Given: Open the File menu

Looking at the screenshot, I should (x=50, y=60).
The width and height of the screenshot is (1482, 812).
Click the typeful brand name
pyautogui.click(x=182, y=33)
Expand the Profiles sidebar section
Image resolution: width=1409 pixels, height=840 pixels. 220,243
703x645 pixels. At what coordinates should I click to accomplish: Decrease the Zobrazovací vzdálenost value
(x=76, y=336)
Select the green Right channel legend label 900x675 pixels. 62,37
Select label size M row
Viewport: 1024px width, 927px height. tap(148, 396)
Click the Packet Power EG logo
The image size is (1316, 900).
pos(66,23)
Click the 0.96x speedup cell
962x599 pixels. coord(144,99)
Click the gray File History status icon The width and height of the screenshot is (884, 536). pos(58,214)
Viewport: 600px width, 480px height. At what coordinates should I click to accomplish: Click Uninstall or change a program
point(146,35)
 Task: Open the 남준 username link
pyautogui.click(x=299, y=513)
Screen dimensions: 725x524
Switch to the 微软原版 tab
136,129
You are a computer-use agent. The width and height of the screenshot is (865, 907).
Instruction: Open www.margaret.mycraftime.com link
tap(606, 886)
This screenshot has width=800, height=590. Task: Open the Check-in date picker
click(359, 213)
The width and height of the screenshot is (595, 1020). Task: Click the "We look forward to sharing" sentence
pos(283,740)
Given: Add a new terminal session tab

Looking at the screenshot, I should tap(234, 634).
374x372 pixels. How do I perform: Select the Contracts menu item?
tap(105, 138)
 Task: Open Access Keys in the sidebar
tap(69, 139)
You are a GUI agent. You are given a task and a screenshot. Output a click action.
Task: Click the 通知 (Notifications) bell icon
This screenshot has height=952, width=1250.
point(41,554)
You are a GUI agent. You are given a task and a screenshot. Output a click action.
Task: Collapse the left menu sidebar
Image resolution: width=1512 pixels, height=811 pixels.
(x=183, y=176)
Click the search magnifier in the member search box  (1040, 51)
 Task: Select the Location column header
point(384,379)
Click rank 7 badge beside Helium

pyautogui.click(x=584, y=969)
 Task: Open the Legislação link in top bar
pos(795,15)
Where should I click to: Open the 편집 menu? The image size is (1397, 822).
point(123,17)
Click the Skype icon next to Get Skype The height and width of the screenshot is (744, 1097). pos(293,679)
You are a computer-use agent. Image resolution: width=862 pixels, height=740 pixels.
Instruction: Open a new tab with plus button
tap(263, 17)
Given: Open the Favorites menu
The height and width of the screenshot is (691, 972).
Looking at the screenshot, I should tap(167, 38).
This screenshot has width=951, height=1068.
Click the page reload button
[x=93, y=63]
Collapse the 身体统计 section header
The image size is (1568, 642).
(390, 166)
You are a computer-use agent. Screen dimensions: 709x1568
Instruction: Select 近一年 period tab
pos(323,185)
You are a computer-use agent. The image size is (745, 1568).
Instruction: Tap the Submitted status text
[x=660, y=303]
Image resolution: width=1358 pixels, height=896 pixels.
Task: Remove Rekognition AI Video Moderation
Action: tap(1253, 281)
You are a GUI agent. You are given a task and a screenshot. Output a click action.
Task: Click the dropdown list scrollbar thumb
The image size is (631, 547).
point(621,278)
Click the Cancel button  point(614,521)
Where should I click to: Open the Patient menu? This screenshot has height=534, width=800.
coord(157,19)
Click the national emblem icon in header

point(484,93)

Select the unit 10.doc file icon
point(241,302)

# [Task requirements]
Can you copy out the listing lines from the one containing "Collapse the 身体统计 section header" through the one containing "pos(323,185)", inclusive, keeping them identical?

# [Task solution]
Collapse the 身体统计 section header
The image size is (1568, 642).
(390, 166)
You are a computer-use agent. Screen dimensions: 709x1568
Instruction: Select 近一年 period tab
pos(323,185)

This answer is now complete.